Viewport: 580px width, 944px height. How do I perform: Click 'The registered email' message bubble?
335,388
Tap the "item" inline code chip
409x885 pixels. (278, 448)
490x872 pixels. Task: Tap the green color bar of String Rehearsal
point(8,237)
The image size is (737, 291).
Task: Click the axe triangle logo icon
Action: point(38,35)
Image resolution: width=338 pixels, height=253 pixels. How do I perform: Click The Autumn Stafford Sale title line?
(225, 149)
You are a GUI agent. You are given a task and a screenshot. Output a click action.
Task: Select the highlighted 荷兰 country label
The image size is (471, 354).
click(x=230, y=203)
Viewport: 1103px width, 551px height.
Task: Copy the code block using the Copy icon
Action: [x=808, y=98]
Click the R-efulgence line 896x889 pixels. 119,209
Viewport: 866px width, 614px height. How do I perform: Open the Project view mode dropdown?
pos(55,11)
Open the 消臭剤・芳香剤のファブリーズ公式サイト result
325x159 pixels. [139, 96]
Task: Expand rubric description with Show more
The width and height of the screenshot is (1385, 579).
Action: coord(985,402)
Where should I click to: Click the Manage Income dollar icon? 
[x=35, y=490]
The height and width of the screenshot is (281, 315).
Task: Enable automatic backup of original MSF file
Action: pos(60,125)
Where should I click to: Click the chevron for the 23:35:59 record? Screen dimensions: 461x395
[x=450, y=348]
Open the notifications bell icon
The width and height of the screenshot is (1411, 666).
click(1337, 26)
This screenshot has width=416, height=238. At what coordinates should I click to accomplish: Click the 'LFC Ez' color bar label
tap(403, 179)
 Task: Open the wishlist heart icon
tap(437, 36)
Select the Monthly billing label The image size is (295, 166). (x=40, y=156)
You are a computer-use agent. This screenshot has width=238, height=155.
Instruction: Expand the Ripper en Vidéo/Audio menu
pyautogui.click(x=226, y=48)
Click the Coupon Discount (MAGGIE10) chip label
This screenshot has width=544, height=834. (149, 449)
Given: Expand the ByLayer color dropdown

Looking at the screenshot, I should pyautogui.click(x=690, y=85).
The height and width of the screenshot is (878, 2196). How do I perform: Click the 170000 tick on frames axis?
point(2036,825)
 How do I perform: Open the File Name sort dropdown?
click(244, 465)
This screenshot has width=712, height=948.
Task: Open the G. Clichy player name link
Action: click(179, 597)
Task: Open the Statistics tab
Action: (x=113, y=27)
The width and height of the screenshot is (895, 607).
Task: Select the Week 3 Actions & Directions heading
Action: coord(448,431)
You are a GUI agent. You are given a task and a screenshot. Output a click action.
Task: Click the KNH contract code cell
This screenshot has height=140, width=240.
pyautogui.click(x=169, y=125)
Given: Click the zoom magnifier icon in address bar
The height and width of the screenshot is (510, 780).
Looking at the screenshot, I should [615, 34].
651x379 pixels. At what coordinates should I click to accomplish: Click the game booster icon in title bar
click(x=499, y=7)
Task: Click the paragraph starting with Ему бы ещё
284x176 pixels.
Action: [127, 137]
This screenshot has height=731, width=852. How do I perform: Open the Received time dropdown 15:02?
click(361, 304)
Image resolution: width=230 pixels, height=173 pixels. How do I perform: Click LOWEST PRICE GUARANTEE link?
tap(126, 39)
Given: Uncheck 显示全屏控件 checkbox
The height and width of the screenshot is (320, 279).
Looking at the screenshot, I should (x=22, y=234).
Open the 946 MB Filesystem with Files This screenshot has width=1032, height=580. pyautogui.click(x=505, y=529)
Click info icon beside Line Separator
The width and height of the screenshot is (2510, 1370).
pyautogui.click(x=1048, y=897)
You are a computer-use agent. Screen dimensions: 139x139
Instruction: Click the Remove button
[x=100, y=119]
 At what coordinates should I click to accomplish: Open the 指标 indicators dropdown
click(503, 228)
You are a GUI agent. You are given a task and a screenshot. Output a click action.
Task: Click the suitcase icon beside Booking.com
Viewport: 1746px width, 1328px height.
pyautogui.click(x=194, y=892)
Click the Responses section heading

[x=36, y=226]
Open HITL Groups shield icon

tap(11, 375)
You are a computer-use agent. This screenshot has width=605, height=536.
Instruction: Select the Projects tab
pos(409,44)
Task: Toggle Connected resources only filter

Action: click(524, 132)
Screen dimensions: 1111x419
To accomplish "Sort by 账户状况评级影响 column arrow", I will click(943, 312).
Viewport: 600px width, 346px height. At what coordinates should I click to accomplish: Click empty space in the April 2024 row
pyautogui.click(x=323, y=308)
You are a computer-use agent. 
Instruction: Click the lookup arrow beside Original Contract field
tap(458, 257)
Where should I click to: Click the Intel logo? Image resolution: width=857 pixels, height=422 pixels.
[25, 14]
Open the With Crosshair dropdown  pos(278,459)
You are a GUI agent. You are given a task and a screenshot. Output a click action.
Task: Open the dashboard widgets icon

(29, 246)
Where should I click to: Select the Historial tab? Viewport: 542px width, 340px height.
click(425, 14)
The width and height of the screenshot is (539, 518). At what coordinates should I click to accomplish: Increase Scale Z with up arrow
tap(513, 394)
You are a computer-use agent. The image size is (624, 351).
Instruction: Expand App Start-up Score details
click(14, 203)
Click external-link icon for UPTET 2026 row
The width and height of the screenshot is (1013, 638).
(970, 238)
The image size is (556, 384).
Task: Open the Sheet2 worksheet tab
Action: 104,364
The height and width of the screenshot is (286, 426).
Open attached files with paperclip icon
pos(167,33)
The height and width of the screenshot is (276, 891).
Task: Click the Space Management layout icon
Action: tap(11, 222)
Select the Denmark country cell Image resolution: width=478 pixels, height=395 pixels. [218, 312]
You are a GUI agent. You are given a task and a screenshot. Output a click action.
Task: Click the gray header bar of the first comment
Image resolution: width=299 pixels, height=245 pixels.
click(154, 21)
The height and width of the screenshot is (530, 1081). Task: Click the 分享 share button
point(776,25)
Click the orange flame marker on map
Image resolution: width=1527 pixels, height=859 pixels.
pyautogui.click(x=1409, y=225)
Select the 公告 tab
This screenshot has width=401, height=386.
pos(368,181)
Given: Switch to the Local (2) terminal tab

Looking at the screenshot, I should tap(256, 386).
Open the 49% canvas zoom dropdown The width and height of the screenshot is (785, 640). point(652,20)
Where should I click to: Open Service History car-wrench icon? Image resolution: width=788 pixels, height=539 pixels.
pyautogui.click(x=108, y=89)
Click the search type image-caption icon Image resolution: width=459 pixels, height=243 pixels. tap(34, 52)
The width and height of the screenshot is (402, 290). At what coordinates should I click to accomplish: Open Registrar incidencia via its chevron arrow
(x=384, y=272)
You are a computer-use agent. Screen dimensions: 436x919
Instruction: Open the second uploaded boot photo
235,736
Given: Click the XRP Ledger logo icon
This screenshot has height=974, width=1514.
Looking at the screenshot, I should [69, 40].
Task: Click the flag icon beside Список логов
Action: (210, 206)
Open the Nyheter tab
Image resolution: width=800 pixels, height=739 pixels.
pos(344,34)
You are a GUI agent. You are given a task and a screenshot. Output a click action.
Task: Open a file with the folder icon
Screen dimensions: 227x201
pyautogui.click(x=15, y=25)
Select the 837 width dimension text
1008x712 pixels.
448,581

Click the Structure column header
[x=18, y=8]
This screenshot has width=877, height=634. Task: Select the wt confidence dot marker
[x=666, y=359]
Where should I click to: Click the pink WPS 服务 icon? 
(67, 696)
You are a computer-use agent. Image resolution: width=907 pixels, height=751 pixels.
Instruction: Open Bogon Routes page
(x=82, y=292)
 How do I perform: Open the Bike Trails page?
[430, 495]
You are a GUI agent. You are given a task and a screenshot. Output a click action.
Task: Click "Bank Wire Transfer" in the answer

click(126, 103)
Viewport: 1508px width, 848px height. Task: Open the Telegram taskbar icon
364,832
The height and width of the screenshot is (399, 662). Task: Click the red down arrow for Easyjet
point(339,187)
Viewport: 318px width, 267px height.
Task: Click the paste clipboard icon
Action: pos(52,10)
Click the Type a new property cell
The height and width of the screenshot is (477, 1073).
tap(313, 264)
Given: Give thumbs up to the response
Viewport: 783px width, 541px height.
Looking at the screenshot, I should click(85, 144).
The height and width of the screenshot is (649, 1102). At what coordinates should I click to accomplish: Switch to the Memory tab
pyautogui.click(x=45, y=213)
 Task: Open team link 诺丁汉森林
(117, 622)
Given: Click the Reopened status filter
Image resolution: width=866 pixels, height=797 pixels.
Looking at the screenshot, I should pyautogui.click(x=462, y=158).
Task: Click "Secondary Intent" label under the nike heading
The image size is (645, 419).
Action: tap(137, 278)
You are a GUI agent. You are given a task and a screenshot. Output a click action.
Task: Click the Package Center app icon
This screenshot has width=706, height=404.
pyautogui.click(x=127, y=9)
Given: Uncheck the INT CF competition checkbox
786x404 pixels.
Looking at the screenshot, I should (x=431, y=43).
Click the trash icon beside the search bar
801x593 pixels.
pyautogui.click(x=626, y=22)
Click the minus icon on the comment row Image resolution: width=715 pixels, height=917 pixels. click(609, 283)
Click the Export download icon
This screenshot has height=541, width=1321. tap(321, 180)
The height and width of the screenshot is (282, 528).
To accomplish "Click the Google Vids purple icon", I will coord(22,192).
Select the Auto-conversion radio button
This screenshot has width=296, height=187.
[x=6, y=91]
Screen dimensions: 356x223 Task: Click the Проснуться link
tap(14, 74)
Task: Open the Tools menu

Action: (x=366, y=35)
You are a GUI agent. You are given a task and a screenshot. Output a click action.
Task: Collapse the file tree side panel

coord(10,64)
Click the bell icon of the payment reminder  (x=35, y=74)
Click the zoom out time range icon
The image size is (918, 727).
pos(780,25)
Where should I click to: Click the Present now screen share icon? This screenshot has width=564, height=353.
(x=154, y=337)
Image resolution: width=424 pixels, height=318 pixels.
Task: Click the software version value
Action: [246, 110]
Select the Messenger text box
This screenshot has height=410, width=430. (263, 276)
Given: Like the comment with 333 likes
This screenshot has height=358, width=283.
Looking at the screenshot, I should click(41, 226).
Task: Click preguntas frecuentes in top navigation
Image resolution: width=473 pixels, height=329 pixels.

● ● ● ●

把上面含有“search”这个词的行全部收集起来，每行一字不改地抄下。

Click the search type image-caption icon Image resolution: width=459 pixels, height=243 pixels. tap(34, 52)
Click the trash icon beside the search bar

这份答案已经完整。